* **Exercise requirements**: Once the line containing "Click the 150% 配额 badge" is found in the records below, return it and each following line exactly, up to and including the line containing "Open Policies in", and nothing else.

[Dataset records]
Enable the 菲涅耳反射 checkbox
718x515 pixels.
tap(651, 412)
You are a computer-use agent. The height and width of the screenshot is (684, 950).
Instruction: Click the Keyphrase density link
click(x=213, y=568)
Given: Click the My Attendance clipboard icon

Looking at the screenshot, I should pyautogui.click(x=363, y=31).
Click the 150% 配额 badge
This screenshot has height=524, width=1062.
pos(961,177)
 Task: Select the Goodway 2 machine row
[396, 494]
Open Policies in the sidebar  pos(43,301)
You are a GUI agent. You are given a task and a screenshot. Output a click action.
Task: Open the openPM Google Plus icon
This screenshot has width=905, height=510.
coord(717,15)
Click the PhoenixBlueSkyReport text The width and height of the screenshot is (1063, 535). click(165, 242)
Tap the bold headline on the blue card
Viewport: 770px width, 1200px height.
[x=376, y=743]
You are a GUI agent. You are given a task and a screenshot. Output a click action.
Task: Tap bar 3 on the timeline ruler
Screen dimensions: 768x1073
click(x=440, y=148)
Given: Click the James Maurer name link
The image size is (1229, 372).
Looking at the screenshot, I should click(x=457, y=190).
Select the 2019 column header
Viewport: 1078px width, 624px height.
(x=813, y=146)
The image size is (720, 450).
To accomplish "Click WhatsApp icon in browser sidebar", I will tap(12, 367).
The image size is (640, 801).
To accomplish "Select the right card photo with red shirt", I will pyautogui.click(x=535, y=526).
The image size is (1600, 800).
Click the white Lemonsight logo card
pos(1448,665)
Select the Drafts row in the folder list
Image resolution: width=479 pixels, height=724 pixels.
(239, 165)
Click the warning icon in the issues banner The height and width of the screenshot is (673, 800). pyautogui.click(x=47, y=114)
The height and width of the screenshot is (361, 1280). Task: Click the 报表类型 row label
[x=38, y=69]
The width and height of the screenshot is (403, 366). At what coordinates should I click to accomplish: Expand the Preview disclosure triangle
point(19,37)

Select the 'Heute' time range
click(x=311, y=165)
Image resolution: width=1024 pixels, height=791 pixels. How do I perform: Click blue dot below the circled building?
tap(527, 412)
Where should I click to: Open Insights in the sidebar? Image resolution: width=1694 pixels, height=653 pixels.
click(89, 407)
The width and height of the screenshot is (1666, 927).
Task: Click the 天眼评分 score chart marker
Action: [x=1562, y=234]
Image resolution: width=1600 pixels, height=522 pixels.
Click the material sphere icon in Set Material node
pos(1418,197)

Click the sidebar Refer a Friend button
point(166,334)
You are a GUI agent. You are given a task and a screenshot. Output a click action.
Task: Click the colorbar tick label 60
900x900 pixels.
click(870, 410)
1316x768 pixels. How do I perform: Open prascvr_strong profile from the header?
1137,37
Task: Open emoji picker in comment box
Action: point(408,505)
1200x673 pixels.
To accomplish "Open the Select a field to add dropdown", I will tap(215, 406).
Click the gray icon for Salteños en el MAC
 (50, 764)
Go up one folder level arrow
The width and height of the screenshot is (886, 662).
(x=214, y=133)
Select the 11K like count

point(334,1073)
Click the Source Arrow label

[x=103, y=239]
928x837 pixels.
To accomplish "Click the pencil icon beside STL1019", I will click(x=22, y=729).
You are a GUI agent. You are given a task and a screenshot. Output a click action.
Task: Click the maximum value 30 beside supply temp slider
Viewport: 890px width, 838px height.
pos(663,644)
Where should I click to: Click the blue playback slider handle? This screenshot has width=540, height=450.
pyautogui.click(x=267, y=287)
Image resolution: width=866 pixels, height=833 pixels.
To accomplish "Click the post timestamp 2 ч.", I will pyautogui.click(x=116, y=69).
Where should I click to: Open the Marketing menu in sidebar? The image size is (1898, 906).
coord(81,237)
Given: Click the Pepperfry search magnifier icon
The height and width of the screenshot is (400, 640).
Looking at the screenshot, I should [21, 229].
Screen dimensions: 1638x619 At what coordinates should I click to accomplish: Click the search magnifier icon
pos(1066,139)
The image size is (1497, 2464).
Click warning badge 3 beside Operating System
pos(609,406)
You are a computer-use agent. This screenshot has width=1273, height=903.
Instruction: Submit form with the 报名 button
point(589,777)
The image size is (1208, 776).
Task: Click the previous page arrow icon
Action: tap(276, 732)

* **Exercise answer**:
Click the 150% 配额 badge
This screenshot has height=524, width=1062.
pos(961,177)
 Task: Select the Goodway 2 machine row
[396, 494]
Open Policies in the sidebar  pos(43,301)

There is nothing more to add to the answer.